Jump

Originally, this was posted January 15, 2016 – a few days before I received my DD-214 marking my official retirement from the Army after 20 years’ service… Since then it has been improved upon a bit…
IMG_6712.JPG
Hoist training, Oahu, 2009.
“…That’s why I don’t believe you can fail. You only fail if you give up. The second you decide ‘Aw, I’m not gonna do it’… ‘Aw, I’ll just give up’, that’s YOU making that choice. You’re the one choosing to fail. You have to make the decision to fail. Whereas, if you don’t ever make that decision, you say ‘No… I’m just going to keep on going until it friggin’ happens’, well, then you don’t fail. You’re just in the process of making it happen.” Jeb Corliss (@ 8:58)

“Eventually you are going to have to jump. You cannot just exist in this life. You have got to try to live. If you are waking up thinking that there’s gotta be more to your life than it is, man believe that it is… But to get to that life you’re gonna have to jump.” Steve Harvey @ 0:23
“If you had one shot or one opportunity to seize everything you ever wanted… in one moment… would you capture it, or just let it slip?” Eminem “Lose Yourself”
Jeb Corliss… Steve Harvey… Eminem… All provide good points.
Around this time, twenty years ago, I was poised to jump.

At the time, I lived in Virginia Beach, Virginia, in a perpetual state of being one paycheck away from being homeless and one paycheck past having money for luxuries such as heating oil. It took several major life events to remind me that my time on Earth was a lot more finite than I would like to believe and a random conversation with a vacationing Apache pilot set in motion the events which would lead me to jump to the career I am about to leave.

I could spend this time reminiscing about the path that has brought me to this particular point, but that is not the purpose of this post, nor does it fit the theme presented by the three quotes above. Instead, I choose to remind the reader of one simple truth implied, but not directly mentioned by Jeb, Steve, and Marshall: every day is a jump.

It’s not about transitioning from Active Duty to retirement, and the idea of jumping isn’t about that one major decision of left or right at the various forks in the road that life presents to you.

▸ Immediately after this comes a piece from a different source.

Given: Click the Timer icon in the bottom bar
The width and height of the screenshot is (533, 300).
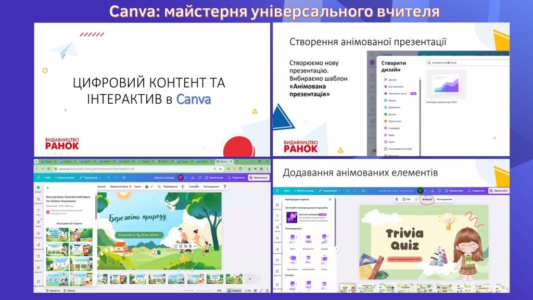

To jump is to work every day on improvement, sustainment, and enrichment towards those moments. To continue to try… to continue to do more than exist… to capture every experience, tool, and friendship that will result in a life well-lived and a legacy fondly recalled.

It doesn’t matter if it is something as mundane as attending a conference, preparing to go to the next level of professional development, or even the routine of daily interaction with your child, they are all steps towards a moment where you think you need to jump…

…But in retrospect, you already did.

Safe landings…


Adding to this was something I submitted on Quora to the question of “How often do you doubt yourself?”

From time to time, doubt creeps in:

“What am I doing?

“Do I know what the hell I’m about?”

“Am I self-delusional?”

Ecetera…

Then I remember a couple of quotes:

[omitted the Corliss quote due to redundancy]

“I looked at the ice cream scoop in my hand, my chocolate bespattered apron, and my future in the world of minimum wage work… Or I could go up to New York and audition for this crazy band who was my favorite… What’s the worst is going to happen to me? I miss a day of work? Ooh… There goes 21 bucks… and I get humiliated in front of my favorite band. Yeah humiliation and young people kind of go together – I was used to it.” [2]

The first one starts at 8:58 – Jeb Corliss’ views on failure. The second starts at 2:10 – Henry Rollins on the moment he decided to join Black Flag.

I have had moments of doubt hit me at inopportune times: performing duties as an instructor in the Army, conducting hoist training missions in garrison (non-deployed status), and even when I was in the process of doing CPR on a patient as we rushed him to Balad from the wreckage of his HMMWV after it was hit by a roadside IED:

“What am I doing?

“Do I know what the hell I’m about?”

“Am I self-delusional?”

Then there is suddenly no time for those thoughts. What I was trained to do, the task at hand, and my attention all went right back to the moment and those which followed because, despite my doubts… despite my questions… the thing I was most afraid of was not the answer of “Uh, nope” but of failing the people who relied on me… the fear of failing myself. You drive on and question later, if at all.

If you doubt yourself, occupy yourself in a way that leaves no doubt that who you are, what you are doing, and the potential you are fulfilling is a all work in progress.

Doubt and fear will kill you. Either it will cause that moment of hesitation or indecision at the worst possible time, or it will kill your soul with endless ponderings of the chances and opportunities you passed on.